CONCLUSIONS AND RELEVANCE

This study provides generalizable and clinically applicable evidence that the detection of residual FLT3-ITD in the blood of adults in first CR from AML prior to allogeneic HCT is associated with an increased risk of relapse and death, particularly for those with a VAF of 0.01% or greater. While transplant conditioning intensification, an intervention not available to all, may help mitigate some of this risk, alternative approaches will be necessary for this high-risk population of patients who are underserved by the current standard of care.

摘要

重要性

在接受异基因造血细胞移植(HCT)前处于完全缓解(CR)的急性髓系白血病(AML)成人中,FLT3 内部串联重复(ITD)在首次 CR 时持续存在与移植后复发和死亡增加相关,但尚未明确检测到的可测量残留疾病(MRD)水平与临床结局之间的关联。

目的

检查 AML 成人在首次 CR 时接受异基因 HCT 前的 MRD 水平与移植后复发和死亡之间的关系。

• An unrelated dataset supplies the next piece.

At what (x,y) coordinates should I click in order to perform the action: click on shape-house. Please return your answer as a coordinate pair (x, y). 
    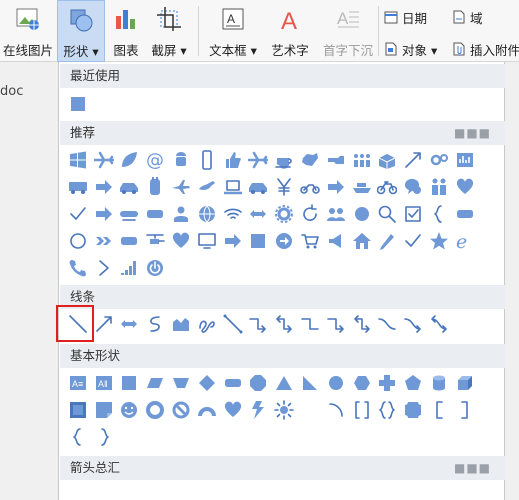
    Looking at the image, I should click on (362, 240).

设计、地点和参与者:在这项队列研究中,对 2013 年 3 月至 2019 年 2 月接受 FLT3-ITD AML 移植的患者的首次 CR 血液进行了 DNA 测序。通过 2022 年 5 月进行临床随访。数据分析于 2022 年 10 月至 2023 年 12 月进行。

暴露

在接受异基因 HCT 前的首次 CR 血液中使用商业化试剂盒进行集中 DNA 测序以检测 FLT3-ITD。

主要结局和测量指标

主要结局是总生存和累积复发率,非复发相关死亡率是异基因 HCT 后的竞争风险。采用 Kaplan-Meier 估计(对数秩检验)、Cox 比例风险模型和 Fine-Gray 模型来估计终点。

结果

在 Pre-MEASURE 研究中,纳入了 537 例 FLT3-ITD AML 患者,其中 296 例(55.1%)为女性,中位(IQR)年龄为 55.6(42.9-64.1)岁。使用等位基因变异分数(VAF)阈值为 0.01%或更高来定义 MRD 阳性,结果与先前报道的结果非常吻合。未应用 VAF 阈值(VAF 大于 0%),共检测到 263 种 FLT3-ITD 变异(中位数[范围]VAF,0.005%[0.0002%-44%])和 177 例(33.0%)阳性患者。多变量分析表明,残留 FLT3-ITD 是与复发和总生存最相关的变量,与剂量呈相关性。与接受含马法兰或清髓性预处理的低强度预处理相比,接受低强度预处理但不接受马法兰或非清髓性预处理的患者在任何给定的 MRD 水平下复发和死亡的风险均增加。

结论和相关性

这项研究提供了可推广和临床适用的证据,表明在 AML 成人接受异基因 HCT 前的首次 CR 血液中检测到残留的 FLT3-ITD 与复发和死亡风险增加相关,特别是 VAF 为 0.01%或更高时。虽然强化移植预处理(并非所有患者都能接受的干预措施)可能有助于降低某些风险,但对于当前护理标准服务不足的这一高危人群,仍需要其他方法。